--- Work instructions ---
What you return must match the listing below exactly.

--- Record extracts ---
------
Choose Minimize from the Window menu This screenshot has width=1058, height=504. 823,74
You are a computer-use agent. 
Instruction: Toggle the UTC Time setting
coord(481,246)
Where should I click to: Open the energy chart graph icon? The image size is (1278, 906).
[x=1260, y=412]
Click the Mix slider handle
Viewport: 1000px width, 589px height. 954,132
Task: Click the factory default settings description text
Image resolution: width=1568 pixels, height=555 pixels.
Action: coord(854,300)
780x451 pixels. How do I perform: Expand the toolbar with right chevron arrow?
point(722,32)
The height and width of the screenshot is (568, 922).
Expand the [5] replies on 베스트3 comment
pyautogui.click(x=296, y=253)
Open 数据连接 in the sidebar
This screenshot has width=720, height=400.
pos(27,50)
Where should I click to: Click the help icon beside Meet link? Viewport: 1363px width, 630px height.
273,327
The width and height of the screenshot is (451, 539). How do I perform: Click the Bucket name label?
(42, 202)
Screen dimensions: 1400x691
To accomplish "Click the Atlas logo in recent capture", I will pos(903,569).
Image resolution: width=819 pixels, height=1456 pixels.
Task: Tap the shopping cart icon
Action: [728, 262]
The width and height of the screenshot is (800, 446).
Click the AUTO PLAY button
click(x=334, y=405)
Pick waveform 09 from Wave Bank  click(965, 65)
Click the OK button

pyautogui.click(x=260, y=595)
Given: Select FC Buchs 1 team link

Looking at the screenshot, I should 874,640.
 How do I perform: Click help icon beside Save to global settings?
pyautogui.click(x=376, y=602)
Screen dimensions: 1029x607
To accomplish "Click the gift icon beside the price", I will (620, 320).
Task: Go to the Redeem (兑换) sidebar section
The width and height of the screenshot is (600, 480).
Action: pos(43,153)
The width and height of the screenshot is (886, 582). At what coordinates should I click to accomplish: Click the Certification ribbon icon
------
--- Your response ---
Choose Minimize from the Window menu This screenshot has width=1058, height=504. 823,74
You are a computer-use agent. 
Instruction: Toggle the UTC Time setting
coord(481,246)
Where should I click to: Open the energy chart graph icon? The image size is (1278, 906).
[x=1260, y=412]
Click the Mix slider handle
Viewport: 1000px width, 589px height. 954,132
Task: Click the factory default settings description text
Image resolution: width=1568 pixels, height=555 pixels.
Action: coord(854,300)
780x451 pixels. How do I perform: Expand the toolbar with right chevron arrow?
point(722,32)
The height and width of the screenshot is (568, 922).
Expand the [5] replies on 베스트3 comment
pyautogui.click(x=296, y=253)
Open 数据连接 in the sidebar
This screenshot has width=720, height=400.
pos(27,50)
Where should I click to: Click the help icon beside Meet link? Viewport: 1363px width, 630px height.
273,327
The width and height of the screenshot is (451, 539). How do I perform: Click the Bucket name label?
(42, 202)
Screen dimensions: 1400x691
To accomplish "Click the Atlas logo in recent capture", I will pos(903,569).
Image resolution: width=819 pixels, height=1456 pixels.
Task: Tap the shopping cart icon
Action: [728, 262]
The width and height of the screenshot is (800, 446).
Click the AUTO PLAY button
click(x=334, y=405)
Pick waveform 09 from Wave Bank  click(965, 65)
Click the OK button

pyautogui.click(x=260, y=595)
Given: Select FC Buchs 1 team link

Looking at the screenshot, I should 874,640.
 How do I perform: Click help icon beside Save to global settings?
pyautogui.click(x=376, y=602)
Screen dimensions: 1029x607
To accomplish "Click the gift icon beside the price", I will (620, 320).
Task: Go to the Redeem (兑换) sidebar section
The width and height of the screenshot is (600, 480).
Action: pos(43,153)
The width and height of the screenshot is (886, 582). At what coordinates should I click to accomplish: Click the Certification ribbon icon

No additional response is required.